## DIRECTIONS
Give back, exactly and with nothing else, the lines running from the one that contains "X Post (61, 124)" to the end of the entries below; do not include pictures.

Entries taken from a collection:
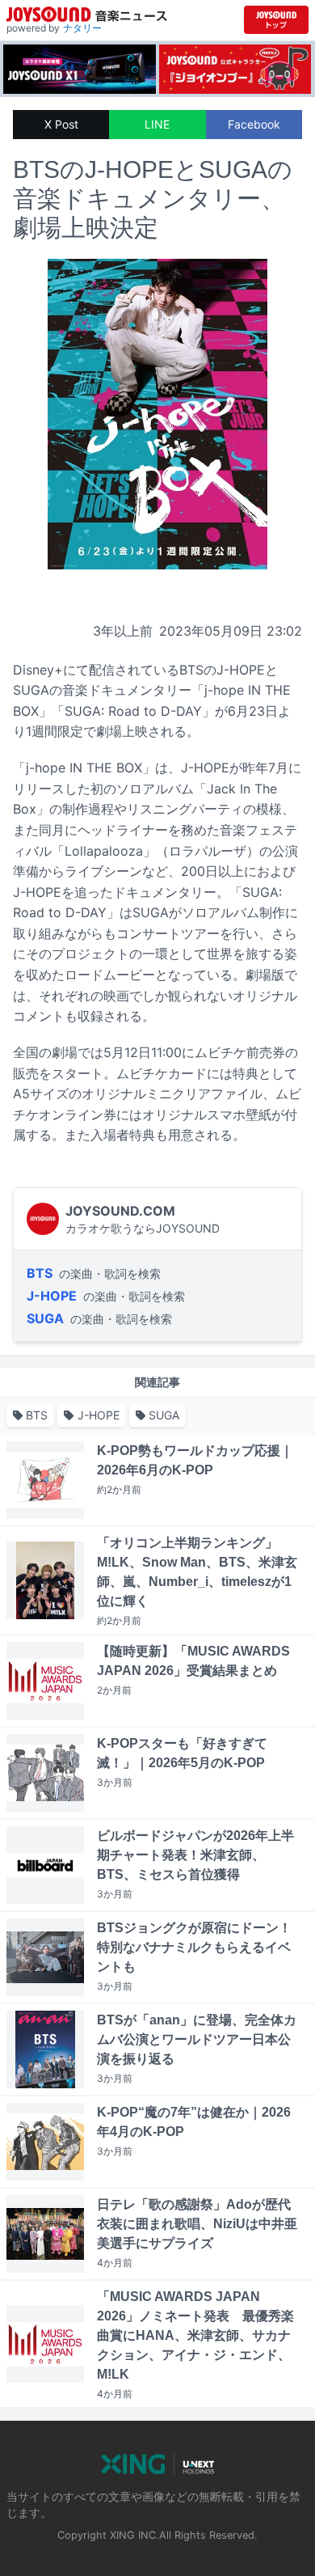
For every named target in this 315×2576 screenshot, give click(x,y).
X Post (61, 124)
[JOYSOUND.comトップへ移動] (276, 20)
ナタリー (82, 28)
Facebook (254, 124)
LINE (157, 124)
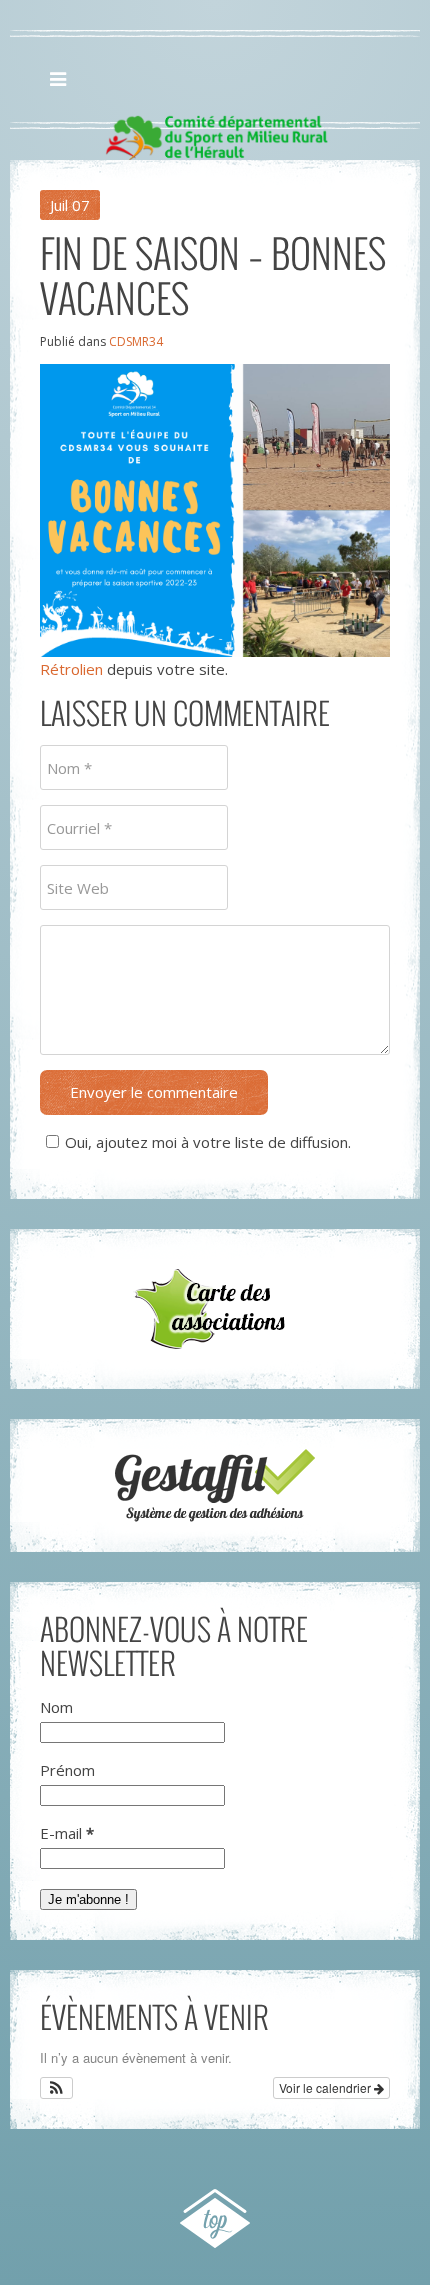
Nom (56, 1707)
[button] (56, 2088)
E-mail (67, 1833)
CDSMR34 (136, 341)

## EXPECTED ANSWER
X Post (61, 124)
[JOYSOUND.comトップへ移動] (276, 20)
ナタリー (82, 28)
Facebook (254, 124)
LINE (157, 124)
Nom (56, 1707)
[button] (56, 2088)
E-mail (67, 1833)
CDSMR34 (136, 341)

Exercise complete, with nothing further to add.